Postoperative parameters registered will be blood pressure, heart rate, core temperature, pulse oxymetry, mixed venous oxygen saturation (ScVO2), lactate levels, cerebral (ScO2) and renal oxygen saturation (SrO2), blood product transfusion (PRBC, FFP, CUP), fibrinogen, cryoprecipitate, concentrated complex of prothrombin other blood product derivatives, crystalloids, colloids or other fluids administered, blood loss, urinary output, quantity of inotrops admnistered, mechanical ventilation parameters, hemoglobin, platelet, leucocyte levels, CRP, PCT, hepatic functional tests, blood urea nitrogen, serum creatinin levels (if monitored and analysed).

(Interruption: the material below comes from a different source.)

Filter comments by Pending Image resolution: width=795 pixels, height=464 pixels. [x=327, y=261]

Statistic analysis will be realized with XLSTAT 2019.4.2 or plus software. Normally distributed and non-normally distributed variables will be compared using Student t-test or Mann-Whitney test and Wilcoxon test or Kruksal-Wallis test respectively. Normally distributed variables will be expressed in terms of means with standard deviation. Non-normally distributed variables will be expressed in terms of medians with interquartile ranges. Categorical variables will be compared with the exact Fisher’s test or Chi-squared test accordingly. Categorical variables will be expressed as percentages with 95% confidence intervals. To assess for independent predictors of adverse postoperative outcome, multivariate analysis will be realized. A P-value ≤ 0.05 will be considered significant. Missing data will not be included.

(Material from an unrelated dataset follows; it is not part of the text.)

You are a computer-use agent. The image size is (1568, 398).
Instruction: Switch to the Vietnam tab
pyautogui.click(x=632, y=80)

The number of patients included will be between 500 and 1000 patients. This number was determined after the results of the retrospective study [1] which evidenced a postoperative complication rate of 23% in 594 children. The issue was to have a similar population in size. Patients will be categorized according to age in premature neonates (gestational age less than 37 weeks), term neonates (less than one-month-old), children aged from one month to one year, children aged from one to three years, children aged from three to six years, from six to ten years and from ten to less than 18 years.
The study will be multicentric.
3. Discussion, Results and Conclusions
GDFHT has proven its efficiency in terms of decreased mortality and morbidity in adults. In children, this has not yet been established. Parameters of GDFHT applied in adults like pulse pressure variation remain controversial in children. ΔVpeak has been validated in children for fluid responsiveness. ΔVpeak, DM and VTI values predictive of postoperative outcome in terms of morbidity, LOSICU, LMV and LOS have not yet been established. This observational study protocol will clarify values of ΔVpeak, DM and VTI predictive of postoperative morbidity, LOSICU, LMV, LOS, intraoperative and postoperative fluid therapy and vasopressor-inotropic therapy in children admitted for surgery. A randomized controlled trial will determine the impact of GDFHT with ΔVpeak, DM and VTI on postoperative outcome in pediatric patients admitted for major surgery since this has not yet been demonstrated in children.
Acknowledgements
The abstract of this manuscript has been submitted to the European Congress for Paediatric Anaesthesiology ESPA 2020.